▶ _TASK REQUIREMENTS_:
Transcribe, verbatim, every line from the start of the entries through the line that contains "Given: Create a Personalized notification"; include both boundary lines and omit all others.

▶ _MATERIAL PROVIDED_:
.....

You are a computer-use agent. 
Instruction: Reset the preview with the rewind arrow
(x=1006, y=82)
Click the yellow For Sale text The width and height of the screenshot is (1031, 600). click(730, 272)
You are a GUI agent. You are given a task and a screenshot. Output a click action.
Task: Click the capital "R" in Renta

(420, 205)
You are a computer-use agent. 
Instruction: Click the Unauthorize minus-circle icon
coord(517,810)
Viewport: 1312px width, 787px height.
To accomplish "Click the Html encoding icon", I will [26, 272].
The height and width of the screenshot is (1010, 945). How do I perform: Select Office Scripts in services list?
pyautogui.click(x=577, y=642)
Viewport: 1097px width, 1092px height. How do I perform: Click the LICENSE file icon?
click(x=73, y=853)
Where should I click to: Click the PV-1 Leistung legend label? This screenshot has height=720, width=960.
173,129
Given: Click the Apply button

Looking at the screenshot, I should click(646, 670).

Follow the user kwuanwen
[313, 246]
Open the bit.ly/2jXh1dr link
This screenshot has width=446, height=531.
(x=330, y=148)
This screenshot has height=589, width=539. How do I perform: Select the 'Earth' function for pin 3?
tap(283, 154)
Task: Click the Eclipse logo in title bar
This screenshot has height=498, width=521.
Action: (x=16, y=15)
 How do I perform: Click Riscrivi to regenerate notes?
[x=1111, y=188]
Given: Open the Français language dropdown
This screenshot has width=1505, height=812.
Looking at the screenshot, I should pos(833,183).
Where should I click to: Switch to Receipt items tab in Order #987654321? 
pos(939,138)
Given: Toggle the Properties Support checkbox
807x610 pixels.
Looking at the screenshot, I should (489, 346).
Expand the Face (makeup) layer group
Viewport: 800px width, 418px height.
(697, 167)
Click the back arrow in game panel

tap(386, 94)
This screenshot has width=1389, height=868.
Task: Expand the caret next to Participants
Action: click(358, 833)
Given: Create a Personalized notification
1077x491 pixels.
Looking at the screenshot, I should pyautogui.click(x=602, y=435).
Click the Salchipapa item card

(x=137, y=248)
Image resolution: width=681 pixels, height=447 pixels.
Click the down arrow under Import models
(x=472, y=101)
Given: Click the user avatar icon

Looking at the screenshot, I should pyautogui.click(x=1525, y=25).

.....

▶ _EXERCISE RESPONSE_:
You are a computer-use agent. 
Instruction: Reset the preview with the rewind arrow
(x=1006, y=82)
Click the yellow For Sale text The width and height of the screenshot is (1031, 600). click(730, 272)
You are a GUI agent. You are given a task and a screenshot. Output a click action.
Task: Click the capital "R" in Renta

(420, 205)
You are a computer-use agent. 
Instruction: Click the Unauthorize minus-circle icon
coord(517,810)
Viewport: 1312px width, 787px height.
To accomplish "Click the Html encoding icon", I will [26, 272].
The height and width of the screenshot is (1010, 945). How do I perform: Select Office Scripts in services list?
pyautogui.click(x=577, y=642)
Viewport: 1097px width, 1092px height. How do I perform: Click the LICENSE file icon?
click(x=73, y=853)
Where should I click to: Click the PV-1 Leistung legend label? This screenshot has height=720, width=960.
173,129
Given: Click the Apply button

Looking at the screenshot, I should click(646, 670).

Follow the user kwuanwen
[313, 246]
Open the bit.ly/2jXh1dr link
This screenshot has width=446, height=531.
(x=330, y=148)
This screenshot has height=589, width=539. How do I perform: Select the 'Earth' function for pin 3?
tap(283, 154)
Task: Click the Eclipse logo in title bar
This screenshot has height=498, width=521.
Action: (x=16, y=15)
 How do I perform: Click Riscrivi to regenerate notes?
[x=1111, y=188]
Given: Open the Français language dropdown
This screenshot has width=1505, height=812.
Looking at the screenshot, I should pos(833,183).
Where should I click to: Switch to Receipt items tab in Order #987654321? 
pos(939,138)
Given: Toggle the Properties Support checkbox
807x610 pixels.
Looking at the screenshot, I should (489, 346).
Expand the Face (makeup) layer group
Viewport: 800px width, 418px height.
(697, 167)
Click the back arrow in game panel

tap(386, 94)
This screenshot has width=1389, height=868.
Task: Expand the caret next to Participants
Action: click(358, 833)
Given: Create a Personalized notification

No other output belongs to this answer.